Ésta es la sensación que produjeron inmediatamente los primeros grabados de Lucio Muñoz, cuya rara calidad le hizo merecedor del primer Premio Internacional de Grabado, de Arteder'82, gracias a unos soberbios aguafuertes con carborundun. Desde entonces, salvo un par de apariciones esporádicas en Madrid y otra vez, de nuevo, en Bilbao, no se había vuelto a ver nada más de este prometedor proceso, que ahora se exhibe completo, con el tratamiento y las condiciones objetivas que se merece.

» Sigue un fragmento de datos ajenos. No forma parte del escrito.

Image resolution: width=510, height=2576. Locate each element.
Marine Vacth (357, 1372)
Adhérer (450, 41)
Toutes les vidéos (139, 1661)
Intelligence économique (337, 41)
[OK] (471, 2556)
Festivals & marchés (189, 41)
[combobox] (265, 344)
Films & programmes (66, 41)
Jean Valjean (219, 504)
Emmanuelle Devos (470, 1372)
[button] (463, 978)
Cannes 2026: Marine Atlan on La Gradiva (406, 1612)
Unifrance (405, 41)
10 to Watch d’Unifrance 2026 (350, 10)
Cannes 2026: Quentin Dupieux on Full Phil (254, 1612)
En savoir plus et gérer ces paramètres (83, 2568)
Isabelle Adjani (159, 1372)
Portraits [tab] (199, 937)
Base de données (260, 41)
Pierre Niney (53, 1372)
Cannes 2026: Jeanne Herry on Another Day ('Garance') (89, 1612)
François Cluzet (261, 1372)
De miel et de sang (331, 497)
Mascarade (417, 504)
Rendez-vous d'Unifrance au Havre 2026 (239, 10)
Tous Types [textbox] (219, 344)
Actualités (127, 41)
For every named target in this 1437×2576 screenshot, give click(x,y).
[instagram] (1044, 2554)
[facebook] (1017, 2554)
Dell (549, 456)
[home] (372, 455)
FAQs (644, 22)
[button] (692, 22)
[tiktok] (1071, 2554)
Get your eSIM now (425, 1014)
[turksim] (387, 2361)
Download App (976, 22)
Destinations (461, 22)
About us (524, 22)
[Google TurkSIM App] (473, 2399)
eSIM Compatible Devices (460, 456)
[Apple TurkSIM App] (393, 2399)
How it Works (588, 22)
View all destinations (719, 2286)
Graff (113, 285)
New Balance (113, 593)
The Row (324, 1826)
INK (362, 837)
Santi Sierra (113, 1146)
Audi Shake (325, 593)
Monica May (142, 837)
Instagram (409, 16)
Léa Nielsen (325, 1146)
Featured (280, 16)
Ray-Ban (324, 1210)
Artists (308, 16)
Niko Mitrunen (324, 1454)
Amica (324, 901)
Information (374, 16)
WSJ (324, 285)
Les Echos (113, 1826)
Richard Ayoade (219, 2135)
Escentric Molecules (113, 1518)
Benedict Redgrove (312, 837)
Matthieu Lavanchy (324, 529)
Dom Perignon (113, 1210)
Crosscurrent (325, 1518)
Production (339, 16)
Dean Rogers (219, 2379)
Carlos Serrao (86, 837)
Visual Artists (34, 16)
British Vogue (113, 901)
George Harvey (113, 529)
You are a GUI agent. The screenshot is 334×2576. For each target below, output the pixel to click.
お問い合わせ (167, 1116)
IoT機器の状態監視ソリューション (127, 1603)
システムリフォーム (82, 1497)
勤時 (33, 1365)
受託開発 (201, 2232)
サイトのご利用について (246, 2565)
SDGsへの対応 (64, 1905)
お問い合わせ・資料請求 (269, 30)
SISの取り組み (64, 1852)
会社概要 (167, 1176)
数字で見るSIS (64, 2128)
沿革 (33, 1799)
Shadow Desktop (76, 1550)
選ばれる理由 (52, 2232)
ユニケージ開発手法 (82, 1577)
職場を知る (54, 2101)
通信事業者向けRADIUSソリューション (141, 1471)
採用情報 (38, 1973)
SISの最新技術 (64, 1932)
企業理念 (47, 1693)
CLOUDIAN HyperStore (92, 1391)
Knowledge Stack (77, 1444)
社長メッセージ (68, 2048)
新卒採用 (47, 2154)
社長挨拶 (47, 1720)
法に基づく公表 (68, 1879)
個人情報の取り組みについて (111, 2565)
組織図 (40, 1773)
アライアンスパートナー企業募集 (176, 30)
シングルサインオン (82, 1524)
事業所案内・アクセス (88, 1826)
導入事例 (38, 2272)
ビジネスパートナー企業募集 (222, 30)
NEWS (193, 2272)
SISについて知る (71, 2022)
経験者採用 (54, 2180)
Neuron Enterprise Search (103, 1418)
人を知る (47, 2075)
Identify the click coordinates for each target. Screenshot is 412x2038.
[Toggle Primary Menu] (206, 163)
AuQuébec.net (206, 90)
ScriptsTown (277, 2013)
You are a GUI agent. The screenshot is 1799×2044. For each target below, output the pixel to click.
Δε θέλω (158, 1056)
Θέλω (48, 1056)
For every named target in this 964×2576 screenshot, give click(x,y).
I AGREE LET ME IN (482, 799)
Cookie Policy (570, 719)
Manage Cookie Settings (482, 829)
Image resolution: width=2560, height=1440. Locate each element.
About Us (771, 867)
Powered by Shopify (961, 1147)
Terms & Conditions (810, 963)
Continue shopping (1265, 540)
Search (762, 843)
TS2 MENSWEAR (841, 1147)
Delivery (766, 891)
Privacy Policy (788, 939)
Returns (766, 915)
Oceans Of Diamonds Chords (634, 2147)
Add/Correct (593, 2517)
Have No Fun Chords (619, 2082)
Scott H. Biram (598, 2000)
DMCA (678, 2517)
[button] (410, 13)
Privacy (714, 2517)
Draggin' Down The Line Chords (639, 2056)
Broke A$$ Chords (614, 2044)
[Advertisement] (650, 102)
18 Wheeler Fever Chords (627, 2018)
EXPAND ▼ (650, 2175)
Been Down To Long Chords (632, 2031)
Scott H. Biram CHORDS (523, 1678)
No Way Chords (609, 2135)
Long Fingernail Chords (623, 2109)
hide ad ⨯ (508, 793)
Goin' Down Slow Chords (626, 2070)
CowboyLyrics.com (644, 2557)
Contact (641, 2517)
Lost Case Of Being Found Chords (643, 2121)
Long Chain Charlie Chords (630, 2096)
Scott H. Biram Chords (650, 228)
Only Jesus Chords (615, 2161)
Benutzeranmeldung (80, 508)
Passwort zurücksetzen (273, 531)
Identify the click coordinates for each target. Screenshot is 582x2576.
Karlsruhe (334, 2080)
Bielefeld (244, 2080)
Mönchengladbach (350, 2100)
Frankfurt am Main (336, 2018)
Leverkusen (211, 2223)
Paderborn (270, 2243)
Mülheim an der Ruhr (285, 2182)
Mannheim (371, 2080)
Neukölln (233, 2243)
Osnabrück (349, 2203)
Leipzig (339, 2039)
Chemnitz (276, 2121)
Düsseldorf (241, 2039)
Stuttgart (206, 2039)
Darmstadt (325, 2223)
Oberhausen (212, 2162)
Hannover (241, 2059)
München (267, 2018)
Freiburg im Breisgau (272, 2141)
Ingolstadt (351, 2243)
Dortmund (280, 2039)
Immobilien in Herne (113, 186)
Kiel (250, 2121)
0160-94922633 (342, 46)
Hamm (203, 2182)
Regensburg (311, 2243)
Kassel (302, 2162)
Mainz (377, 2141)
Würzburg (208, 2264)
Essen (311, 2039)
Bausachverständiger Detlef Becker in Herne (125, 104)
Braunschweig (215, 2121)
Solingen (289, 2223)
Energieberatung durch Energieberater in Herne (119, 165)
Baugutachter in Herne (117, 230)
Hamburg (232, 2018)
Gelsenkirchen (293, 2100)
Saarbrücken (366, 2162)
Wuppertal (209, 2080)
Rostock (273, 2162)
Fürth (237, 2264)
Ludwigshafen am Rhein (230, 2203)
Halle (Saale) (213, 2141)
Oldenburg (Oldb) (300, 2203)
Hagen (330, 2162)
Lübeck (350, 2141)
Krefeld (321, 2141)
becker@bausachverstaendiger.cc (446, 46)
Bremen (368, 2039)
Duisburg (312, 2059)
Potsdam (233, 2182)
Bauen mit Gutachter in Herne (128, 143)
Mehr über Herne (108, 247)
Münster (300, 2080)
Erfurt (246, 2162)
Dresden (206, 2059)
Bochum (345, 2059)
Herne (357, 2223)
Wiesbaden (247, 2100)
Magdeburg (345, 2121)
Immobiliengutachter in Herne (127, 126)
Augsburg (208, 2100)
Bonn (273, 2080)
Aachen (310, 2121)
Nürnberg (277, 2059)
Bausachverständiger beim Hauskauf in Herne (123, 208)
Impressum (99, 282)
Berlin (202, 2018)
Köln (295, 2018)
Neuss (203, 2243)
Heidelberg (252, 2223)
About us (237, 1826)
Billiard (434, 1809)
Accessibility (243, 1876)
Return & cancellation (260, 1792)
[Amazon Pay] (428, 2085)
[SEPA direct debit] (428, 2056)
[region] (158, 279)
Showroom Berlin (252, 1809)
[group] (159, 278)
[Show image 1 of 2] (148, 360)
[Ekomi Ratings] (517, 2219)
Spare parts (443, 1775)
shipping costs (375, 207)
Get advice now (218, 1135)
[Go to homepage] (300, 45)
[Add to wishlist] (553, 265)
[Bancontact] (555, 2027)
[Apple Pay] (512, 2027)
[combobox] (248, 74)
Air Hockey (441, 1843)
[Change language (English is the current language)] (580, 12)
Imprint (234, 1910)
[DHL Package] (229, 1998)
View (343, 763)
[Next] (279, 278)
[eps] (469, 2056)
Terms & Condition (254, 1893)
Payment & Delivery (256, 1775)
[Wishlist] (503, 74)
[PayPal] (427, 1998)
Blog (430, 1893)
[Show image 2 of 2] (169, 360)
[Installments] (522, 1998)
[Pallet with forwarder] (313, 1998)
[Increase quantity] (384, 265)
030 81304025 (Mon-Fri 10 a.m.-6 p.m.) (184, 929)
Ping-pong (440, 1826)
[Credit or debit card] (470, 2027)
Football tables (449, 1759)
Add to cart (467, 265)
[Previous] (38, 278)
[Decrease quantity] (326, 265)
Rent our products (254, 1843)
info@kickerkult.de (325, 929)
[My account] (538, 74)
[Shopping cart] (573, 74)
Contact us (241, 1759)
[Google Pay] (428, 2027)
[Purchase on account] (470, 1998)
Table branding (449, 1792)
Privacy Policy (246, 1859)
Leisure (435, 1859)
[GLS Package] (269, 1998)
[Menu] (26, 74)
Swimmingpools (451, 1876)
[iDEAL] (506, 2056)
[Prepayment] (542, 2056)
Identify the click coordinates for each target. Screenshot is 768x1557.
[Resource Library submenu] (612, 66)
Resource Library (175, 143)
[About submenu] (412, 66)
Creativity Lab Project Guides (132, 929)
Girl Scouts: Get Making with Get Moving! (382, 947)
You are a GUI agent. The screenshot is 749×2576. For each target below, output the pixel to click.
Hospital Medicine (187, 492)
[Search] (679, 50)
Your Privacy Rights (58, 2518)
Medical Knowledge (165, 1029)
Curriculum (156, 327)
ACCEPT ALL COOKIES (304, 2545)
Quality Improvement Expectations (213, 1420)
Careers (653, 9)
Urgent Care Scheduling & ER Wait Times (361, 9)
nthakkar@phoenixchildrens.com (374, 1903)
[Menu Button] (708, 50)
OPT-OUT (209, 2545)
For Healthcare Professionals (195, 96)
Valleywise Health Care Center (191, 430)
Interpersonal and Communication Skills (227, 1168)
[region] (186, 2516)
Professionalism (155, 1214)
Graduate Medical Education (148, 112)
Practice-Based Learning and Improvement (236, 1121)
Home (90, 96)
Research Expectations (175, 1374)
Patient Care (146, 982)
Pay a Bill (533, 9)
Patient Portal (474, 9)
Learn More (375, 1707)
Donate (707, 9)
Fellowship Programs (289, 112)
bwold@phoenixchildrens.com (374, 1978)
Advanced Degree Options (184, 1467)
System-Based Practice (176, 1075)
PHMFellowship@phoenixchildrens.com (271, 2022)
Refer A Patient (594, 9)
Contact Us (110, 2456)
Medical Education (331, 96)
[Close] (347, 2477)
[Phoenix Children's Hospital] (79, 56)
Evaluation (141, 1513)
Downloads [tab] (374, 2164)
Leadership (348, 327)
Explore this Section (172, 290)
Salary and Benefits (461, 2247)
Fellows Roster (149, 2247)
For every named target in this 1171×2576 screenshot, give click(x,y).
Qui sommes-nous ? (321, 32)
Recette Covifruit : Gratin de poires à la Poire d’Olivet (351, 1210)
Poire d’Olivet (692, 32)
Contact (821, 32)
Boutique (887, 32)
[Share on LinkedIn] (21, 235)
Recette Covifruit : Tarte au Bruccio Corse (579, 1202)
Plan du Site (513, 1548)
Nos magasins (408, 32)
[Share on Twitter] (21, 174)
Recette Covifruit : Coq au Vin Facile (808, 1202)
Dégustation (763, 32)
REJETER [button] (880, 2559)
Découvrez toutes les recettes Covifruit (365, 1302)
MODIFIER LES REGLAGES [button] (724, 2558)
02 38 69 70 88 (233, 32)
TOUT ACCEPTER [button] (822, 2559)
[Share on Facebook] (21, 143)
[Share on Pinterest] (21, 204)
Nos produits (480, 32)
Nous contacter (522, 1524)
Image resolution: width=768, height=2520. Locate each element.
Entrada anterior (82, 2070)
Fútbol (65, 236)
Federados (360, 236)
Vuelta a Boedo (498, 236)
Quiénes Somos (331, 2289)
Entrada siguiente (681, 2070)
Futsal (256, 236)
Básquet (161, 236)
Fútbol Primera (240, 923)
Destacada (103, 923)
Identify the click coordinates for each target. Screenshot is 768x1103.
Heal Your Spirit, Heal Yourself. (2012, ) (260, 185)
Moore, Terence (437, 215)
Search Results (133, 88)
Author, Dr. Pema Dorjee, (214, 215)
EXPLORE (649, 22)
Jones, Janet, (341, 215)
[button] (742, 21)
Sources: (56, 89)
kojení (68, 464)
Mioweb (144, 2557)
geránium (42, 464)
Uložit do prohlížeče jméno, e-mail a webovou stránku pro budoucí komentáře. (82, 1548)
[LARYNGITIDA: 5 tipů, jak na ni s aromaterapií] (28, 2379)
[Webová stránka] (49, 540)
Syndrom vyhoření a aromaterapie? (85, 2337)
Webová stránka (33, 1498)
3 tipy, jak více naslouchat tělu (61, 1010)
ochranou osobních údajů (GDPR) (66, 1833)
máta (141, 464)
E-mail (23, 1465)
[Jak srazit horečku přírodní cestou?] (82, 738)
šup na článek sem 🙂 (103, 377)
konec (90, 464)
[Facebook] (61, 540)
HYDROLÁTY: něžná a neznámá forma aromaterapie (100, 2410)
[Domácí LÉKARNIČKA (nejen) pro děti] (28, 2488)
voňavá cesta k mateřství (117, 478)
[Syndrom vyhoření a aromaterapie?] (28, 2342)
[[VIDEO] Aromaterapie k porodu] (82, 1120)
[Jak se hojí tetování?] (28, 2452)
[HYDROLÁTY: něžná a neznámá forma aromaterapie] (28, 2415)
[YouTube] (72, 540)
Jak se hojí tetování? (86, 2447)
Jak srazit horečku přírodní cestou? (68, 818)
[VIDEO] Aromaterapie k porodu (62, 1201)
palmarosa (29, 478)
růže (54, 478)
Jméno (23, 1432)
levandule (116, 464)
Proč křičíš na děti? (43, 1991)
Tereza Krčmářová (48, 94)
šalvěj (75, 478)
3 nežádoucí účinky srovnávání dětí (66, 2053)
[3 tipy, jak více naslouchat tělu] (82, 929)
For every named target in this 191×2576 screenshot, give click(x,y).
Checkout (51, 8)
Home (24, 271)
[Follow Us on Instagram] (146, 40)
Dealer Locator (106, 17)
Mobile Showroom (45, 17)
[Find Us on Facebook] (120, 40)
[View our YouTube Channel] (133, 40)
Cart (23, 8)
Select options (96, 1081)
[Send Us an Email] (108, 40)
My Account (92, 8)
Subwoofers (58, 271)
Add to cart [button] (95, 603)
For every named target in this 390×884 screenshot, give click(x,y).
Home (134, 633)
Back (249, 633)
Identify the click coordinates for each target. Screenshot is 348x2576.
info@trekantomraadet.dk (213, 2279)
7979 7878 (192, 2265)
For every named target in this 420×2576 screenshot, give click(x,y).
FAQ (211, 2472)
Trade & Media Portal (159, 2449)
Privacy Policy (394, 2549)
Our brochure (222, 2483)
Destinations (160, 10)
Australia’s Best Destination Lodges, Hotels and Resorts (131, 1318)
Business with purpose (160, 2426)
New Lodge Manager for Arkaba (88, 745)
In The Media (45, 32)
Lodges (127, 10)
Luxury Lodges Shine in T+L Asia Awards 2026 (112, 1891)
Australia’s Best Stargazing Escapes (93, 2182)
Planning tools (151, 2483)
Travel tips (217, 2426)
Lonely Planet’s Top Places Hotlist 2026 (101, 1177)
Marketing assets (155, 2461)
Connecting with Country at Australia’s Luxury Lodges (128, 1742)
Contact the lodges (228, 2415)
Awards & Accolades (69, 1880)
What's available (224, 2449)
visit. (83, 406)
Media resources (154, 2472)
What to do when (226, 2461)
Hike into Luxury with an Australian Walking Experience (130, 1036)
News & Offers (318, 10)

¿Cómo contar el principal atractivo de esta etapa artística de Lucio Muñoz? Voy a prescindir de comentar, en cualquier caso, el virtuosismo técnico del que hace gala, valiéndose de toda suerte de modalidades y formas de estampar, entre las que logra hallazgos absolutamente originales, pero no quiero pasar por alto el dato más espectacular: los grandes formatos. La escala empleada es, a tenor de la norma habitual en el grabado, completamente inusual -se trata de planchas enormes, que, además, forman conjuntos de dos y hasta de cuatro unidades pegadas-, pero lo importante aquí no es tanto la cantidad, sino la cualidad de esta desmesura. Al cambiar de escala, en parte se plantean los mismos problemas que ocurren cuando esto mismo se lleva a cabo en pintura, aunque con la variante muy significativa de que el salto aquí, como pasa siempre con el grabado, exige una mayor concentración mental para prever esa vuelta del revés con que la idea se materializa. De manera que, por una parte, hay que pensar las cosas muy bien y poseer un fuerte autocontrol, pero, también, por otra, no ahogar esa espontaneidad, a un pie del abismo, en la que descansa el ser o no ser de la frescura, la única baza con que cuenta el grabador para no caer atrapado en la rutina artesanal.
Lucio Muñoz, los 50 años bien cumplidos, se ha metido en esta complicada aventura con la pasión y las energías de un adolescente, lo cual se nota de forma evidente en las series que expone, llenas de sugerencias y novedades, un auténtico revulsivo para el replanteamiento de su lenguaje maduro. Así, el experto manipulador de maderas broncas, cuya áspera textura era luego suavizada con el licor cristalino de ligeras capas de barniz, se impone ahora el papel como materia prima, lo más delicado, además de cambiar la concepción cromática por sus efectos secantes al recibir el color. ¿Cómo, entonces, no va a tener consecuencias este haberse puesto su propio mundo del revés? Es tan fuerte la apuesta, tan excitante, que uno incluso prescinde de la belleza de los resultados presentes, pensando, sobre estas bases, lo que será capaz de pintar este hombre en el futuro.